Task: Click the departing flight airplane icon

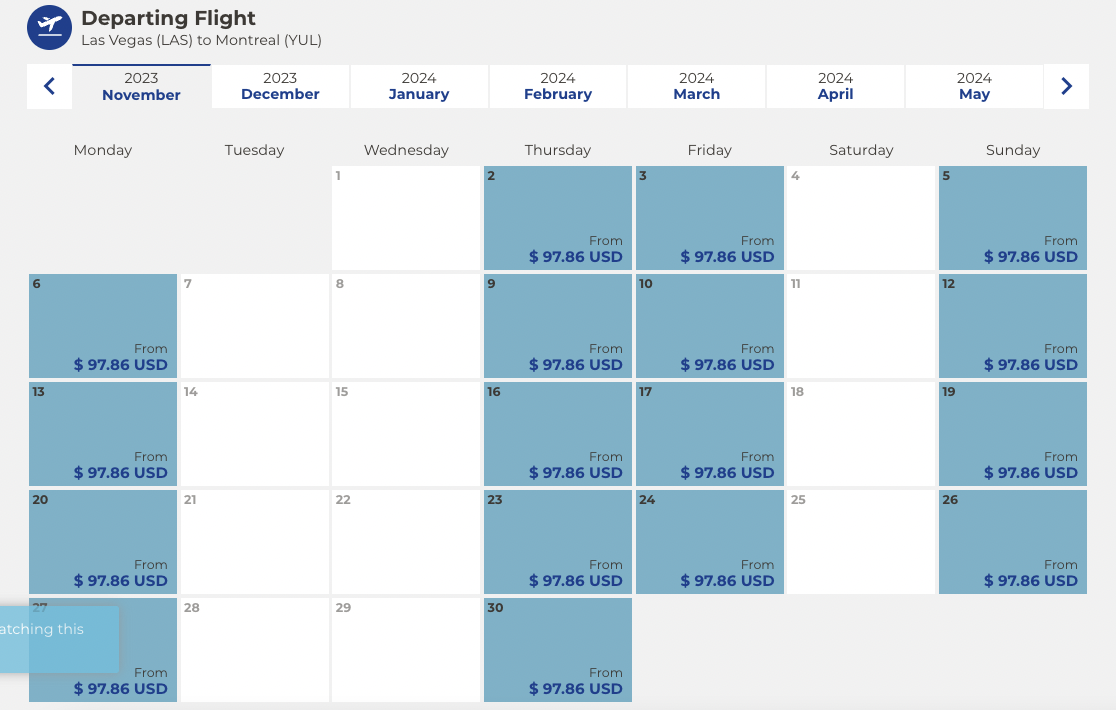Action: coord(47,28)
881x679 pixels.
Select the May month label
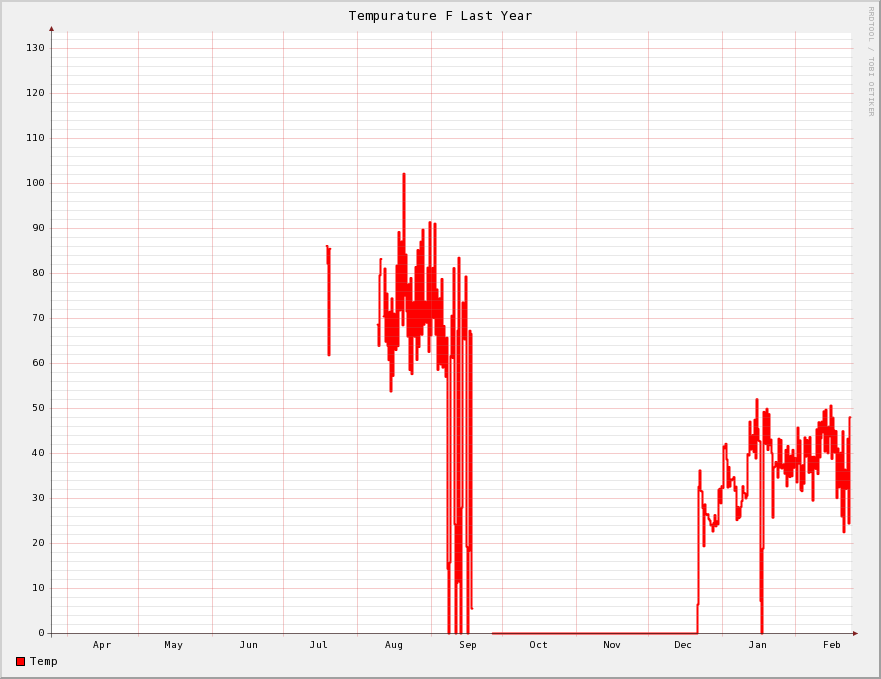(x=174, y=645)
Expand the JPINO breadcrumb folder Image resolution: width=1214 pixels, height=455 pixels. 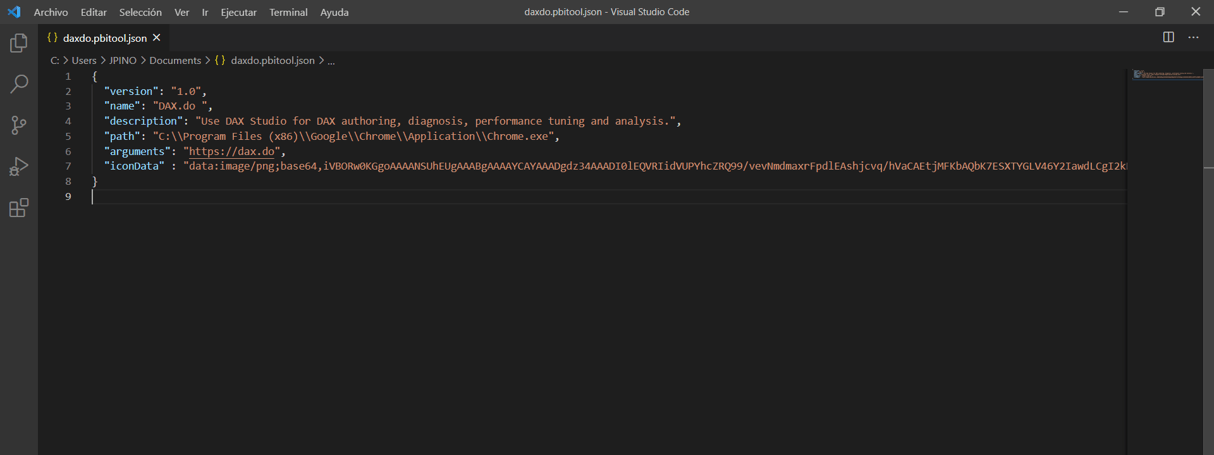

> **ACTION ITEM**
I would like the data copied exactly as it stands, with no pictures included.

> **TASK RESULT**
Task: Click the departing flight airplane icon

Action: coord(47,28)
881x679 pixels.
Select the May month label
(x=174, y=645)
Expand the JPINO breadcrumb folder Image resolution: width=1214 pixels, height=455 pixels. 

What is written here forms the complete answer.